───── Provided data

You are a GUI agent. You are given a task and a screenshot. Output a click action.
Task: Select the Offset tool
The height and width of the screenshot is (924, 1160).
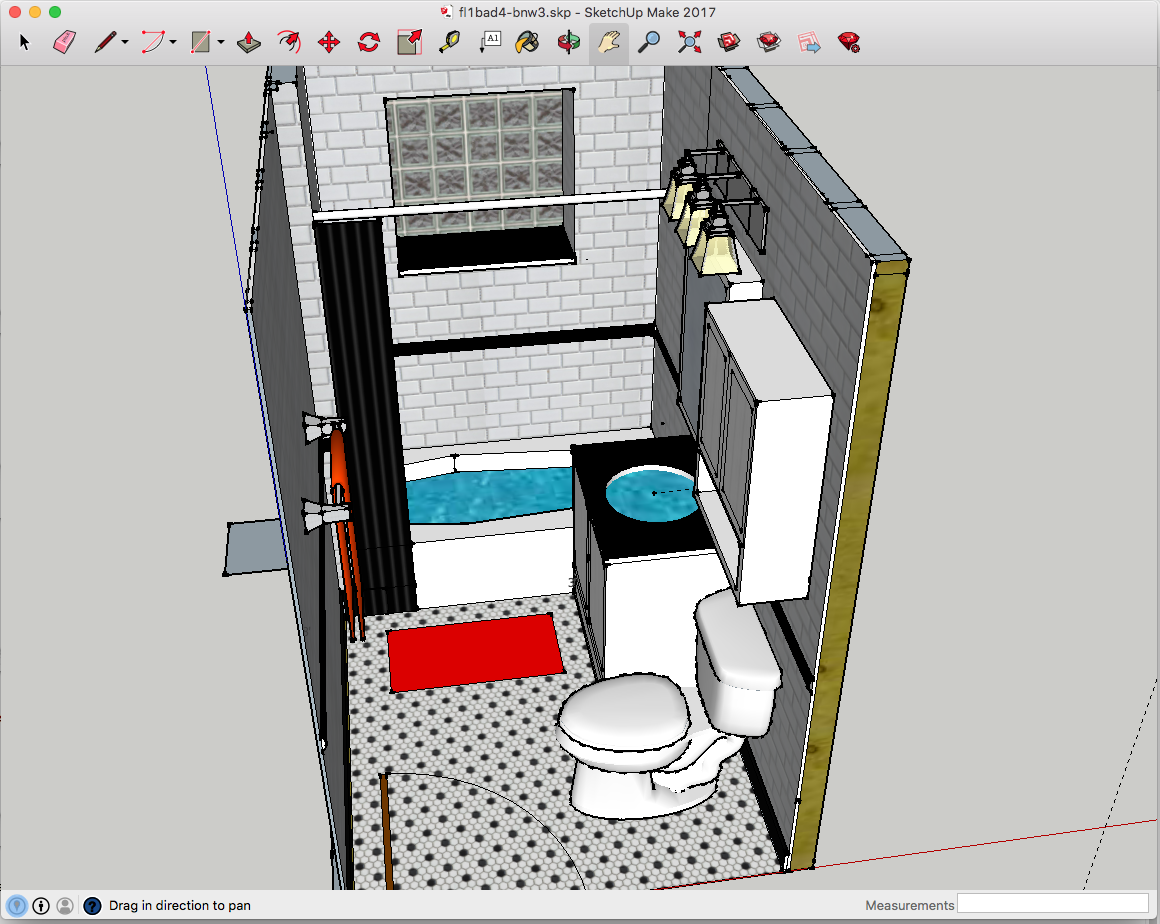[x=288, y=42]
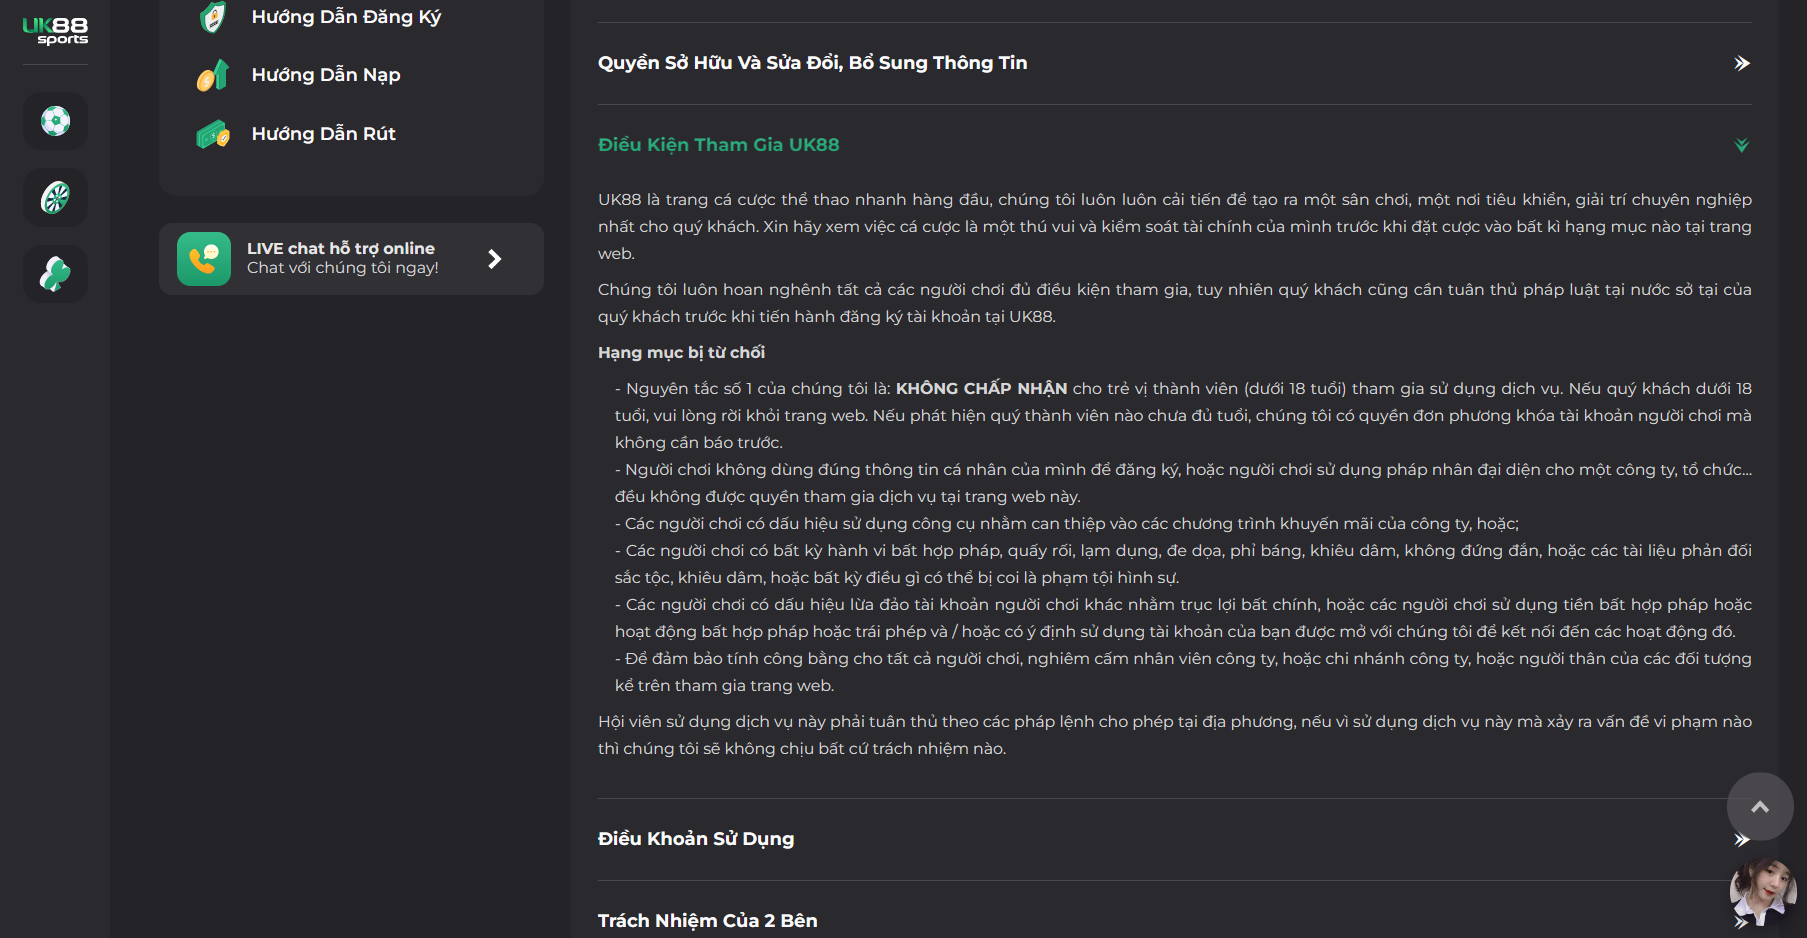
Task: Collapse Điều Kiện Tham Gia UK88 arrow
Action: pyautogui.click(x=1741, y=145)
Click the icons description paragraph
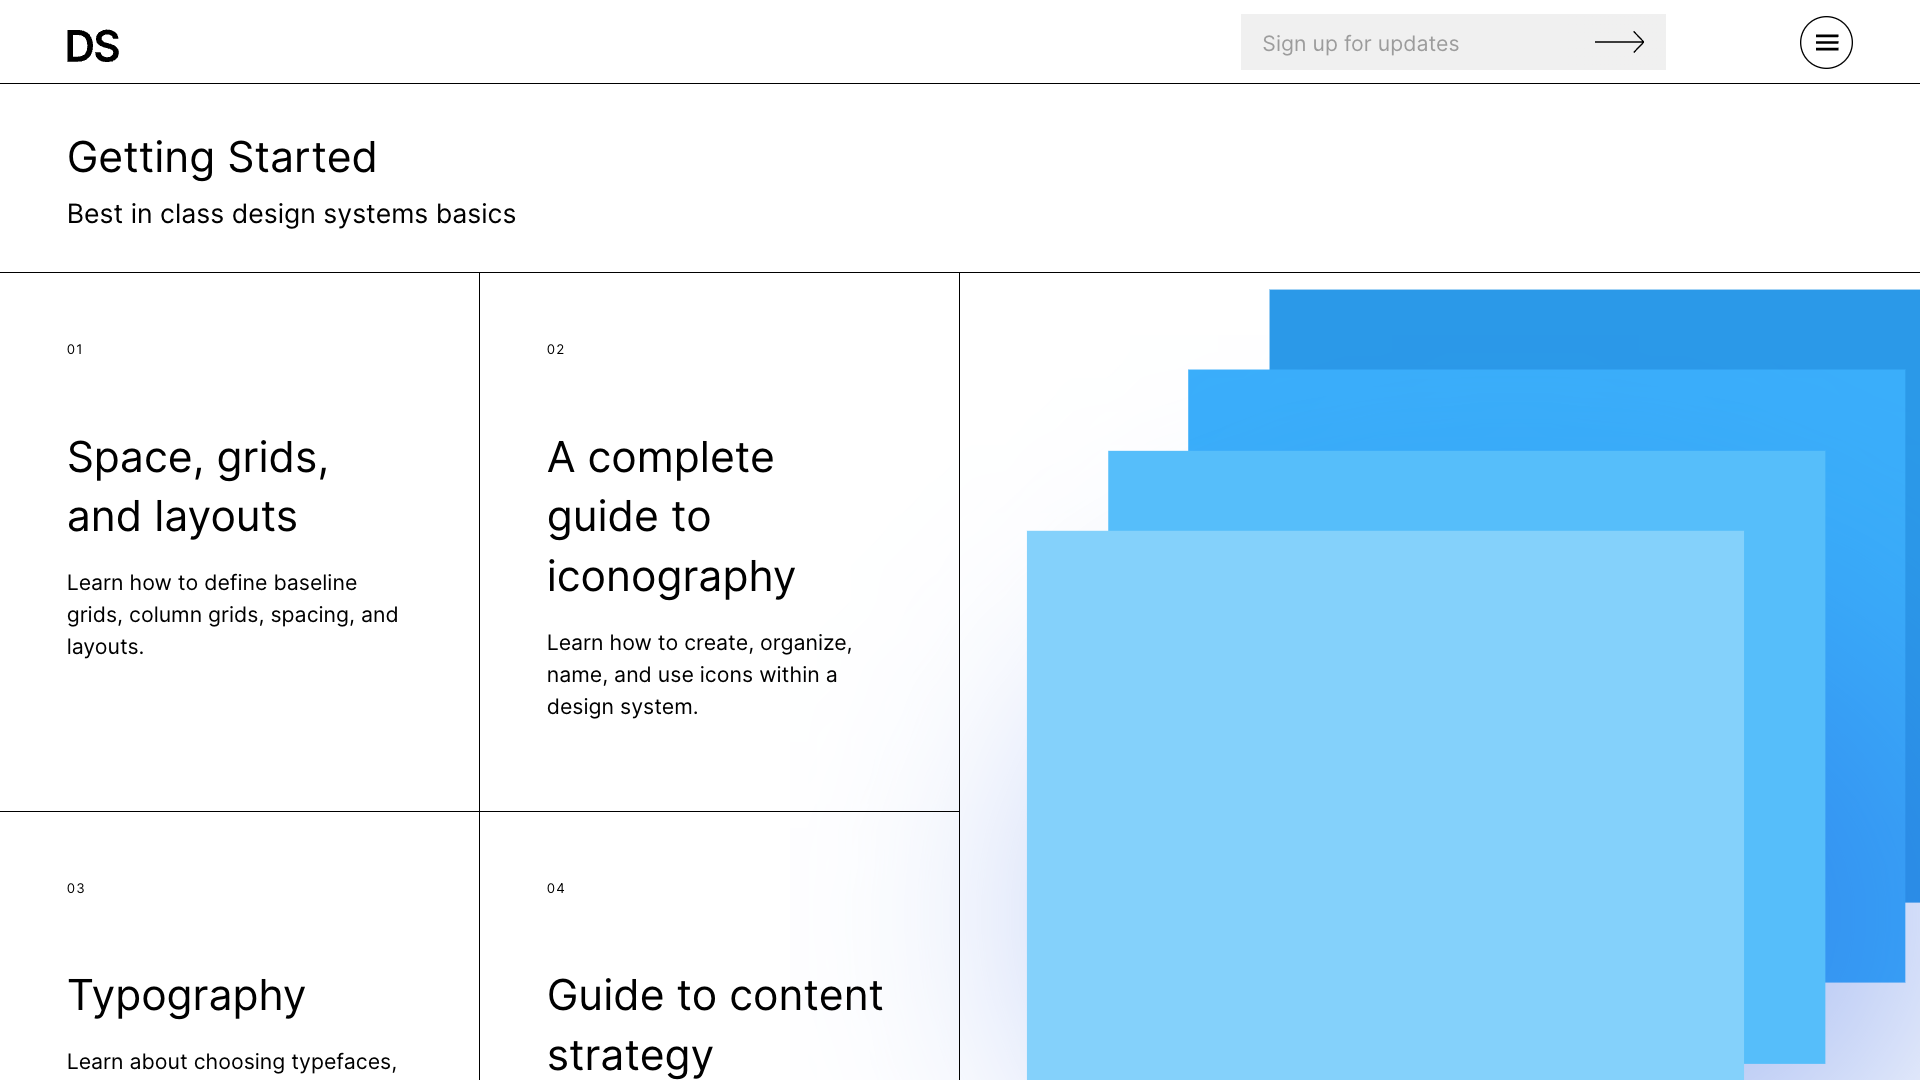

──────────

_Instructions to follow_
Give back the entries verbatim. Do not include any picture.

_Solution_
You are a GUI agent. You are given a task and a screenshot. Output a click action.
Task: Select the Offset tool
The height and width of the screenshot is (924, 1160).
[x=288, y=42]
Task: Collapse Điều Kiện Tham Gia UK88 arrow
Action: pyautogui.click(x=1741, y=145)
Click the icons description paragraph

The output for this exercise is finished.